─── Source extract ───
Of course, situations have always existed in which women had to work in order to earn their own living or because one income was not enough for their family to live on. Even in those cases, strict gender segregation of work was usually enforced. Domestic work, caretaking, teaching, and eventually secretarial work were “pink collar”: women’s work. Just about everything else was for men. With that segregation came a distinct difference in the value and compensation afforded such work. Women were paid less, and their jobs were considered less skilled, less essential, less physically demanding, and less intellectual than men’s work.
These classifications were always a white working- and middle-class ideal, and they never quite fit poor households and households of color. Poor women and women of color have always engaged in physically demanding—and often very dangerous—jobs. Women and girls worked long, grueling hours as maids and cooks. There were the laundresses who suffered regular injury (including burns) and illness from their working conditions, the radium girls who lost their lives or were permanently disfigured from working in watch factories. Women and girls died in factory fires and building collapses. Sex workers often faced abuse and disease. In all these occupations, women regularly withstood sexual abuse and exploitation from their male bosses, coworkers, and other men, who took the women’s socioeconom
ic status as an open invitation to indulge their violent whims. Women and girls who had to take on demanding work—especially those who were unable to quit after marrying—were pitied or ignored. They didn’t fit with society’s ideal of itself. And because they were invisible, they were exploitable. They often labored in conditions that many men would balk at, and at a fraction of the pay.
But women have always shown their intellectual and leadership skills. Since before the time of the pharaohs, women have been fierce leaders, savvy politicians, and skilled teachers. Women have created masterpieces since the first cave dwellers were drawing on walls. Women have invented some of our most important devices, have led some of our most important scientific advancements, have written classic novels. They have healed the sick and philosophized about the world’s biggest questions. Women’s work has greatly benefitted society throughout history—even in the face of dismissal, derision, and hostility from male colleagues.
The idea that women were not made for work is only true to the extent that men have ensured that work was not made for women. Men have designed offices that don’t suit women’s needs, have established work hours that compete with child-rearing, have developed education and training programs that regularly discourage women’s aspirations in male-dominated fields, have formed mentoring and networking relationships on golf courses and in clubs, places where women are not welcome or comfortable—or sometimes even allowed.
Men have used these deliberately structured environments to prove why women are naturally “not a fit” for the workplace. Nursing mothers who cannot work in spaces that don’t accommodate breast pumps are “obviously not that interested in the job.” Women who need flexible hours to care for children, in a society that still expects women to do the majority of child-rearing regardless of employment status, “lack the work ethic necessary to put in the hours needed for the job.” Women who have always loved math but were told from primary school on that they would be better at English and art than science and engineering “must not be interested in STEM.” And men who make all their business connections at the country club or through their old fraternity buddies “just haven’t come across any women who are as qualified for a job at their company as men.”
───
### Task requirements
(1) In the passage on women's work, which kinds of work does it call "pink collar"?
(2) Duplicate the part of the passage on women's work that opens with the words containing "But women have" and closes with "from male colleagues.".
None of the lines after the passage are needed.
─── Source data ───
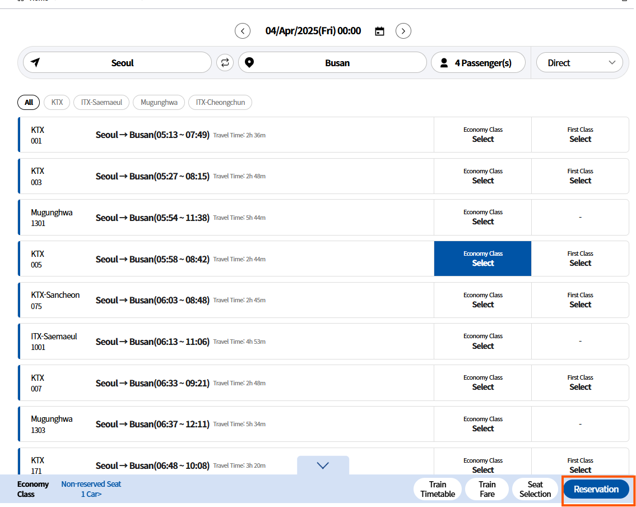Open Seat Selection
Screen dimensions: 636x507
535,489
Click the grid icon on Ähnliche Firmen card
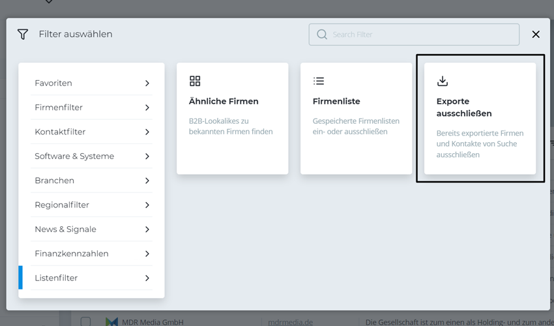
───
### Answers for this exercise
(1) Domestic work, caretaking, teaching, and secretarial work.

(2)
But women have always shown their intellectual and leadership skills. Since before the time of the pharaohs, women have been fierce leaders, savvy politicians, and skilled teachers. Women have created masterpieces since the first cave dwellers were drawing on walls. Women have invented some of our most important devices, have led some of our most important scientific advancements, have written classic novels. They have healed the sick and philosophized about the world’s biggest questions. Women’s work has greatly benefitted society throughout history—even in the face of dismissal, derision, and hostility from male colleagues.